▶ [TASK]
The response should consist of the records, reproduced exactly.

(Collected data entries)
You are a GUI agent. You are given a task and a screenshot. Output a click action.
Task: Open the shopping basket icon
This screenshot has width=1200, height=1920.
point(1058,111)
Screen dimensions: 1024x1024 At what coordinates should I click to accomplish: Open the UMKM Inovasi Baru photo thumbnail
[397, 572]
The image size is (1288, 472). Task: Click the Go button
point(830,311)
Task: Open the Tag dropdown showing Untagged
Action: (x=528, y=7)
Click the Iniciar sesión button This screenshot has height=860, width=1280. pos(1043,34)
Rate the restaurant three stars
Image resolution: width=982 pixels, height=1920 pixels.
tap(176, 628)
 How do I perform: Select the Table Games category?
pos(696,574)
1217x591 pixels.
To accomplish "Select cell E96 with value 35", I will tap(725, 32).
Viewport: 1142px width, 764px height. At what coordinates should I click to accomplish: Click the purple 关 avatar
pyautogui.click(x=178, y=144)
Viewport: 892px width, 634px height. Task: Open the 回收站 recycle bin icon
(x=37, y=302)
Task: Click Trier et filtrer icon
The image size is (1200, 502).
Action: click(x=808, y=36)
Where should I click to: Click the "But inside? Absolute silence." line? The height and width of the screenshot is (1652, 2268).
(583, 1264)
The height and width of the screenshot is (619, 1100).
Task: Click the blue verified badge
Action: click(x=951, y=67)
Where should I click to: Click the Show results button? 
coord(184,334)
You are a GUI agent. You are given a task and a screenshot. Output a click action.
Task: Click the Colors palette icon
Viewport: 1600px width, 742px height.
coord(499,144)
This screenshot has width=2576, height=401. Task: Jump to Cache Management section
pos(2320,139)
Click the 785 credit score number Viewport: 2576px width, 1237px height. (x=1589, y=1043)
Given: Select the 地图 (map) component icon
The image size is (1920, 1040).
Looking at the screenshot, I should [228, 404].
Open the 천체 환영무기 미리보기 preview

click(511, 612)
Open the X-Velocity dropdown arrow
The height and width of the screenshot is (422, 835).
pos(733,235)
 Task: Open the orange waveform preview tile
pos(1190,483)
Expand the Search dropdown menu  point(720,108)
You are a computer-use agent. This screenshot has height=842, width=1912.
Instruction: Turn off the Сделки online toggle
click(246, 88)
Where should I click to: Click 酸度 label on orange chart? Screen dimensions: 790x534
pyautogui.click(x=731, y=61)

▶ [SOLUTION FOR THIS EXERCISE]
You are a GUI agent. You are given a task and a screenshot. Output a click action.
Task: Open the shopping basket icon
This screenshot has width=1200, height=1920.
point(1058,111)
Screen dimensions: 1024x1024 At what coordinates should I click to accomplish: Open the UMKM Inovasi Baru photo thumbnail
[397, 572]
The image size is (1288, 472). Task: Click the Go button
point(830,311)
Task: Open the Tag dropdown showing Untagged
Action: (x=528, y=7)
Click the Iniciar sesión button This screenshot has height=860, width=1280. pos(1043,34)
Rate the restaurant three stars
Image resolution: width=982 pixels, height=1920 pixels.
tap(176, 628)
 How do I perform: Select the Table Games category?
pos(696,574)
1217x591 pixels.
To accomplish "Select cell E96 with value 35", I will tap(725, 32).
Viewport: 1142px width, 764px height. At what coordinates should I click to accomplish: Click the purple 关 avatar
pyautogui.click(x=178, y=144)
Viewport: 892px width, 634px height. Task: Open the 回收站 recycle bin icon
(x=37, y=302)
Task: Click Trier et filtrer icon
The image size is (1200, 502).
Action: click(x=808, y=36)
Where should I click to: Click the "But inside? Absolute silence." line? The height and width of the screenshot is (1652, 2268).
(583, 1264)
The height and width of the screenshot is (619, 1100).
Task: Click the blue verified badge
Action: click(x=951, y=67)
Where should I click to: Click the Show results button? 
coord(184,334)
You are a GUI agent. You are given a task and a screenshot. Output a click action.
Task: Click the Colors palette icon
Viewport: 1600px width, 742px height.
coord(499,144)
This screenshot has width=2576, height=401. Task: Jump to Cache Management section
pos(2320,139)
Click the 785 credit score number Viewport: 2576px width, 1237px height. (x=1589, y=1043)
Given: Select the 地图 (map) component icon
The image size is (1920, 1040).
Looking at the screenshot, I should [228, 404].
Open the 천체 환영무기 미리보기 preview

click(511, 612)
Open the X-Velocity dropdown arrow
The height and width of the screenshot is (422, 835).
pos(733,235)
 Task: Open the orange waveform preview tile
pos(1190,483)
Expand the Search dropdown menu  point(720,108)
You are a computer-use agent. This screenshot has height=842, width=1912.
Instruction: Turn off the Сделки online toggle
click(246, 88)
Where should I click to: Click 酸度 label on orange chart? Screen dimensions: 790x534
pyautogui.click(x=731, y=61)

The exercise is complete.